▶ _WHAT THE TASK REQUIRES_
Search the records for the string "Policy", then copy each line that has it.

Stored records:
┄┄┄┄┄┄

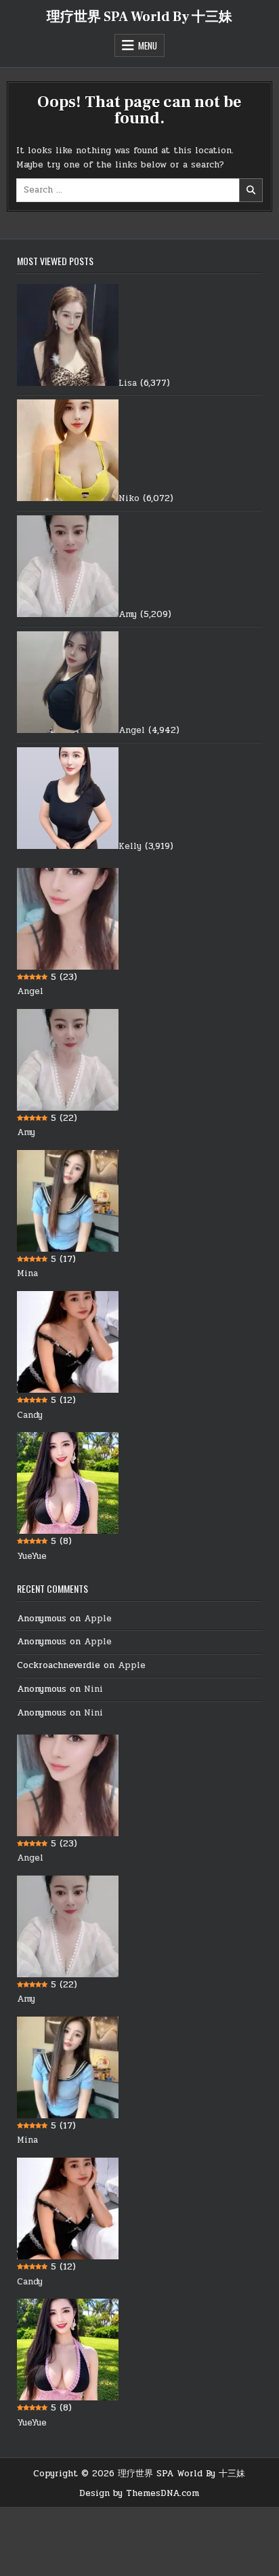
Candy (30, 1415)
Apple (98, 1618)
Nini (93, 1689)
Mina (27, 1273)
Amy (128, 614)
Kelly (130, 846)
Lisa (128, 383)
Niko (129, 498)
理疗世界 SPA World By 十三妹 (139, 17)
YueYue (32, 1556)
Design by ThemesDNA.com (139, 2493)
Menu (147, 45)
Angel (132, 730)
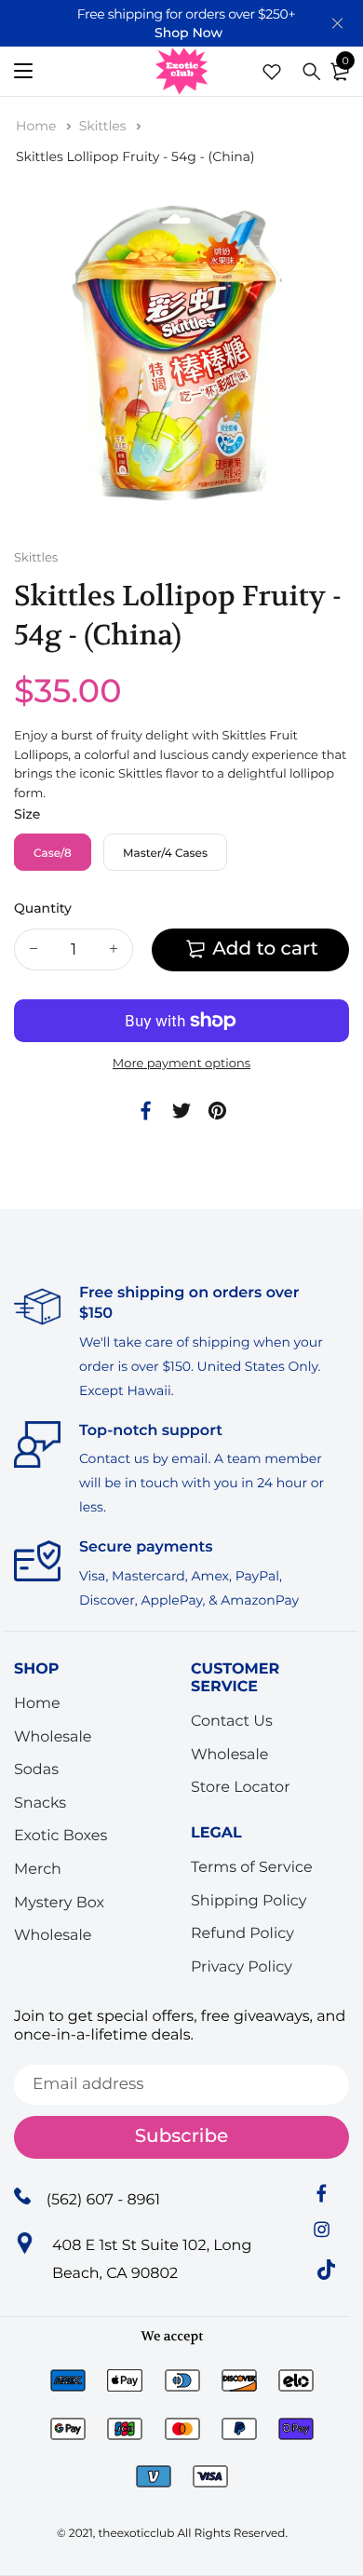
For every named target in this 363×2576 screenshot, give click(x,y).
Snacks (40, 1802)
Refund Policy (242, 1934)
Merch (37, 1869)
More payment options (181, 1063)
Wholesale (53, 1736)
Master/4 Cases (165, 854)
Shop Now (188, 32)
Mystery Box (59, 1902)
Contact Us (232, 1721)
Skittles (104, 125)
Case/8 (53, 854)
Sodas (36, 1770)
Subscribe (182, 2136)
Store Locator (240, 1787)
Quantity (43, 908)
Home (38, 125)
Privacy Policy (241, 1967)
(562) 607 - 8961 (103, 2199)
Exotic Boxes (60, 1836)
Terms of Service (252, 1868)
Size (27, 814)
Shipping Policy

┄┄┄┄┄┄

▶ _ANSWER BOX_
Refund Policy (242, 1934)
Privacy Policy (241, 1967)
Shipping Policy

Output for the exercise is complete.